• [WORK INSTRUCTION]: Filter this data down to the lines that hold "will", and copy them.

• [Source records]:
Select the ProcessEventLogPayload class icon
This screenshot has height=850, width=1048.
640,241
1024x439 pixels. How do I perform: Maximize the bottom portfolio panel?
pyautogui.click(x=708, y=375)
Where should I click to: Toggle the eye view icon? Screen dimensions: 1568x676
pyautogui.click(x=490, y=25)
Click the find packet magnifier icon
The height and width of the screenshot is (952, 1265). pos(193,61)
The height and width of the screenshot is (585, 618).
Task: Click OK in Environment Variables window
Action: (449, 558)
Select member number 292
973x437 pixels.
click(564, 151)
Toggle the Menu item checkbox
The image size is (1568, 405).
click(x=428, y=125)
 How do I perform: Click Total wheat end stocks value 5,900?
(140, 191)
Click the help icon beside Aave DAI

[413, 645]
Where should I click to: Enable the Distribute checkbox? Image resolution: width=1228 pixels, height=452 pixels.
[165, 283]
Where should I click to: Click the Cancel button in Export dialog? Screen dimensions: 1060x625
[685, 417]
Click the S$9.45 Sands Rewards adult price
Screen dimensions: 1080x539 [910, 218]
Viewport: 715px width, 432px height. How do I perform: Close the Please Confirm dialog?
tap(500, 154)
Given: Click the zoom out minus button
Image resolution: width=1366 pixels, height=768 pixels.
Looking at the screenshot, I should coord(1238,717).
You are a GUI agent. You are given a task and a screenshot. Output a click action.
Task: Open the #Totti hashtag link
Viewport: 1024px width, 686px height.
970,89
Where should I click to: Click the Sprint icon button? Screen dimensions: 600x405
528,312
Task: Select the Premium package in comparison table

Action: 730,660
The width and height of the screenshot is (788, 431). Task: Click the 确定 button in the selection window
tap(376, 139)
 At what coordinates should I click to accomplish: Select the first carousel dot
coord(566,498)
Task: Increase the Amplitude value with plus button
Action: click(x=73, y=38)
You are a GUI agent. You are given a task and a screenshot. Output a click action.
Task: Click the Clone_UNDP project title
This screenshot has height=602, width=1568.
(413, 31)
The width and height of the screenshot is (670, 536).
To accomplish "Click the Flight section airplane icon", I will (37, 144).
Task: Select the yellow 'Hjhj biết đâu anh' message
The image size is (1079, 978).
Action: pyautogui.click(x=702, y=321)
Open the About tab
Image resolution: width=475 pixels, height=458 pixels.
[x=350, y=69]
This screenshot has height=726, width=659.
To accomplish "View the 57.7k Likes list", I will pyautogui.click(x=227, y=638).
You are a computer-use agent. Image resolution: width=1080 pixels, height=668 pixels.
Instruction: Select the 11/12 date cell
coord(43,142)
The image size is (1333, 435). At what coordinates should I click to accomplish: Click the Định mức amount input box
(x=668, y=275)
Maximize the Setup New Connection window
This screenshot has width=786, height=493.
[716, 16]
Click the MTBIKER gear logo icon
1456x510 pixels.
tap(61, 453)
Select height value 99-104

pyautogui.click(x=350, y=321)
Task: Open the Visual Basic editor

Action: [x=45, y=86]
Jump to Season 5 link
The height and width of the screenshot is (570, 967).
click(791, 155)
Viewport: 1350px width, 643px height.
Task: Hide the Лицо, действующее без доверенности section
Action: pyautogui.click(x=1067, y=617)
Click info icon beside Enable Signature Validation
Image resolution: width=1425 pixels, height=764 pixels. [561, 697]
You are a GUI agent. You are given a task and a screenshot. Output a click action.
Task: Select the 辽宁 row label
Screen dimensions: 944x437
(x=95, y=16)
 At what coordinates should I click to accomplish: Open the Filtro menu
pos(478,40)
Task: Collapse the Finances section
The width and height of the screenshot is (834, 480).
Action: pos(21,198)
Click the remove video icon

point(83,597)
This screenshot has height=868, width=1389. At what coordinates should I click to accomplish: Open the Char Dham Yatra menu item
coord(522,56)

• [OUTPUT]:
To accomplish "Click the Flight section airplane icon", I will (37, 144).
To accomplish "View the 57.7k Likes list", I will pyautogui.click(x=227, y=638).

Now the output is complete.